Artículo 4: Ser libre de la esclavitud
Hombres comprados y vendidos como productos básicos, cautivos durante años contra su voluntad en barcos de pesca frente a Tailandia. Mujeres yazidíes vendidas como esclavas sexuales, violadas diariamente y pasadas de propietario en propietario. Seres humanos ofrecidos como regalos de cumpleaños a los niños.
El artículo 4 es claro: nadie tiene derecho a hacernos esclavos y no podemos hacer que nadie sea nuestro esclavo. Pero si pensaba que la esclavitud desapareció con el fin del comercio transatlántico de esclavos en 1800, podría sorprenderle el abuso que sufren hoy en día los pescadores que suministran productos del mar a algunos de los principales supermercados del mundo, o el destino de las mujeres en el llamado Estado Islámico o de mujeres migrantes en burdeles en Europa y en otros lugares; o la realidad actual en Mauritania, el último país del mundo en prohibir oficialmente la esclavitud.
Desde la adopción de la Declaración Universal de los Derechos Humanos (DUDH) hace 70 años, ha habido enormes progresos. Y ciertamente los ha habido en los 150 años transcurridos desde que economías enteras se basaron en la propiedad de nuestros semejantes, y desde que los líderes religiosos encontraron inspiración divina para el sistema opresivo. Sin embargo, las prácticas similares a la esclavitud y el tráfico de seres humanos siguen siendo una realidad de nuestro tiempo.

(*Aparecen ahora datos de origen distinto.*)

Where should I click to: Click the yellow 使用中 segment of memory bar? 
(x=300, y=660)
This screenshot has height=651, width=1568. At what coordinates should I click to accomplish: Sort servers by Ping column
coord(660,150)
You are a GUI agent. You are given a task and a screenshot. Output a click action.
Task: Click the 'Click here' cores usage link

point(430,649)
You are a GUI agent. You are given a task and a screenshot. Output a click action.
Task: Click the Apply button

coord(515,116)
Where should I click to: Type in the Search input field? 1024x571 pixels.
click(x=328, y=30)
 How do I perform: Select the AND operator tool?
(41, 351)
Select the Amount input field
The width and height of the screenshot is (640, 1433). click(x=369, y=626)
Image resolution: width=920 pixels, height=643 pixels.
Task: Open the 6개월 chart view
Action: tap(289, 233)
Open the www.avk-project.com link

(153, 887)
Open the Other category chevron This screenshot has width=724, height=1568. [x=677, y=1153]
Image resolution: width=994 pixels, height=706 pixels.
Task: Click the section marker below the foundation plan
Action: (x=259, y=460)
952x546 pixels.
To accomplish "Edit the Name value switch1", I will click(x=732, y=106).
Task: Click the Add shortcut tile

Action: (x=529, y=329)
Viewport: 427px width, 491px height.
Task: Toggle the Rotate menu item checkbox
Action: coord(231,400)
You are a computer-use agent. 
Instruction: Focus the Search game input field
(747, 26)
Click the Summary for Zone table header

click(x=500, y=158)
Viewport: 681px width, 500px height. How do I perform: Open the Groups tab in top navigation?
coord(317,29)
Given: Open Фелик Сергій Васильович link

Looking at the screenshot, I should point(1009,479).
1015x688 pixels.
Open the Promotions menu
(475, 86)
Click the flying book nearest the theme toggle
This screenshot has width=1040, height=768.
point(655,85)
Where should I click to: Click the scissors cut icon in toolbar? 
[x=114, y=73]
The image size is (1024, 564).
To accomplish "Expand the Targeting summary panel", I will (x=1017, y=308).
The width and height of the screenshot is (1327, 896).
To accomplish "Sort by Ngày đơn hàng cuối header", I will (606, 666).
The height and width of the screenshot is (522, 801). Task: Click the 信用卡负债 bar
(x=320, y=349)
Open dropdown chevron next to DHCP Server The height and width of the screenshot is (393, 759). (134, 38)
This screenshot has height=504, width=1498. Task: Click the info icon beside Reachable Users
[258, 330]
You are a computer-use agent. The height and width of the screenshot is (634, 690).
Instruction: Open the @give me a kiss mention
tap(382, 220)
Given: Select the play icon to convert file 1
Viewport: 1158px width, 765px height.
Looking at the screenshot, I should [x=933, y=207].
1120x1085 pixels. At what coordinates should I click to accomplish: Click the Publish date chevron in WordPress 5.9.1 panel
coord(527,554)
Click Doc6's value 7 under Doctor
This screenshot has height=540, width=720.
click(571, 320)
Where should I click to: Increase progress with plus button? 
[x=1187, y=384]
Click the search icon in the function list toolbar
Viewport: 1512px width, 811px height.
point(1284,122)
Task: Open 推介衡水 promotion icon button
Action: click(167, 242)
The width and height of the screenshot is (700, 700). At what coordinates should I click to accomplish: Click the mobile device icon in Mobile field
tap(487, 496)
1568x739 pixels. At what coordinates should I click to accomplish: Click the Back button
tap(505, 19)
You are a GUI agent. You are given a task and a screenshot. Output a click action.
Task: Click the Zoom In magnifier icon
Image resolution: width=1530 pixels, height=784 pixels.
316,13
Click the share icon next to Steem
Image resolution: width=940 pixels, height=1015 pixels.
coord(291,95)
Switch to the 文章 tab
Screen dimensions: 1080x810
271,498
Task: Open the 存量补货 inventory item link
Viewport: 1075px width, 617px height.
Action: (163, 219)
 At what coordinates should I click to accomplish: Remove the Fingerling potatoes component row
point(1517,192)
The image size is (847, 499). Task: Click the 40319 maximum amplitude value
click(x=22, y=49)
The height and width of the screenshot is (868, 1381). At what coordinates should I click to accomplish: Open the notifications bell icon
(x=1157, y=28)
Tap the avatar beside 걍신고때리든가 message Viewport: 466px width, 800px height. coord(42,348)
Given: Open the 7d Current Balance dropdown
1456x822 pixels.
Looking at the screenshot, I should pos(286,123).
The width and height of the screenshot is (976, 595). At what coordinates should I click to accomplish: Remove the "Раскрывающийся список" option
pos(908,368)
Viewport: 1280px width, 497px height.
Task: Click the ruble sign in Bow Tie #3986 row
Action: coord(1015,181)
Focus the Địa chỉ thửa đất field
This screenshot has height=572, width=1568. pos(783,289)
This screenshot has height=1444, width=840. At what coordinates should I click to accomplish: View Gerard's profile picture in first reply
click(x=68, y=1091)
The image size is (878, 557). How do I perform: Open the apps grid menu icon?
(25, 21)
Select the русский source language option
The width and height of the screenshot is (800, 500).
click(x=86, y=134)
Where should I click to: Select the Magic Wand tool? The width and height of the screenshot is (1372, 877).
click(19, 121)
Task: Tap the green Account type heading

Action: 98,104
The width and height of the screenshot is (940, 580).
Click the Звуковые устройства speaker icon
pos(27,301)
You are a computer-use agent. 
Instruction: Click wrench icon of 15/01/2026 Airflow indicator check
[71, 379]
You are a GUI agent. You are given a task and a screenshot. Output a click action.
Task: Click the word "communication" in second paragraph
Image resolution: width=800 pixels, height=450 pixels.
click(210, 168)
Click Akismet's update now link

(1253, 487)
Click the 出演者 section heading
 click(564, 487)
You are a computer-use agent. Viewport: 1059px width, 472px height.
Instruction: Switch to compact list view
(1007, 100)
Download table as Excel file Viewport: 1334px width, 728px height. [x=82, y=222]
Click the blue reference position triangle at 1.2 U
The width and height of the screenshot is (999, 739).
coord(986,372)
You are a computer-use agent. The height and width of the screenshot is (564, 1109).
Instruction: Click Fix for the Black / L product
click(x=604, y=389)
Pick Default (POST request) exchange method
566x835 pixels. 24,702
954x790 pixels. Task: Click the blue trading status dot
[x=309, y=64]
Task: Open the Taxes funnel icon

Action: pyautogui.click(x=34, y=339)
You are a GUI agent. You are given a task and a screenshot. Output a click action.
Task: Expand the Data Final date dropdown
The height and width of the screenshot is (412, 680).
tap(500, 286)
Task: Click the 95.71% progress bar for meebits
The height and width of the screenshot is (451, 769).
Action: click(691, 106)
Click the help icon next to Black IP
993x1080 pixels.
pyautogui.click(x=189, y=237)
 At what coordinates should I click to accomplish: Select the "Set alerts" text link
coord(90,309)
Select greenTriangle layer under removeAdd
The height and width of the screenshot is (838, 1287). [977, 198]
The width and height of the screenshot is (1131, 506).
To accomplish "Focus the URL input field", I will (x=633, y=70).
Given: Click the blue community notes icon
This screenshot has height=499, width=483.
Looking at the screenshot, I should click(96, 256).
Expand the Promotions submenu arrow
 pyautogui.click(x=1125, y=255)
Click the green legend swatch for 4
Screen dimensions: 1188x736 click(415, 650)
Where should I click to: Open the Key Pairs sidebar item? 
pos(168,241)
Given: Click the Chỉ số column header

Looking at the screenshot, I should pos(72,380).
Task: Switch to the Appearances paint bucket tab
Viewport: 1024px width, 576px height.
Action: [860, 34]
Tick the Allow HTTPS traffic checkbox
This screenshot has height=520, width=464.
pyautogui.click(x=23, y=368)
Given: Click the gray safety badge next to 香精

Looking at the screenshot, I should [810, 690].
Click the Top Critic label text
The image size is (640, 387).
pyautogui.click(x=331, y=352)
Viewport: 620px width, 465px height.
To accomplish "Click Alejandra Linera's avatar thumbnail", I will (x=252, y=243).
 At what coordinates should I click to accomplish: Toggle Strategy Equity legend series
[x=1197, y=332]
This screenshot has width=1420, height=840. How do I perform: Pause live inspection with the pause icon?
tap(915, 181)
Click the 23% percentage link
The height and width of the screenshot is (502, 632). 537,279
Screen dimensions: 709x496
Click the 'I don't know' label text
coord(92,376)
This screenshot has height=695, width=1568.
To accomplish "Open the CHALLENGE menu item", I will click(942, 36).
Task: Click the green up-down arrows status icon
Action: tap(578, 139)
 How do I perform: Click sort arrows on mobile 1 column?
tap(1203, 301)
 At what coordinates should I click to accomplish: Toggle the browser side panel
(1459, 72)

En palabras del periodista británico de investigación Ross Kemp, "hay más esclavos hoy que en el momento más álgido de la trata de esclavos.’’
Nadia Murad, la mujer yazidi que recibió el Premio Nobel de la Paz en 2018 (conjuntamente con el ginecólogo congoleño Denis Mukwege) por dar a conocer la violación como un arma de guerra, llamó a su autobiografía "The Last Girl" porque, según explicó Murad: "quiero ser la última joven del mundo con una historia como la mía”. Nadia fue capturada por ISIS en Irak a los 21 años y vendida como esclava sexual, convertida en un blanco porque su familia pertenecía a la minoría religiosa Yazidi.
Eliminar completamente la esclavitud, unos dos siglos después de que Dinamarca y Francia lideraran los esfuerzos para prohibirla, sigue siendo una lucha. En una fecha tan reciente como 2016, aproximadamente 40.3 millones de personas vivían en la esclavitud moderna, siendo el 70 por ciento de ellas mujeres y niñas. La persecución y la migración han llevado a muchas personas desesperadas, sin saberlo, a manos de los traficantes de seres humanos. Según la Organización Internacional del Trabajo (OIT), en los últimos cinco años, 89 millones de personas experimentaron alguna forma contemporánea de esclavitud durante períodos que fueron desde unos pocos días hasta cinco años.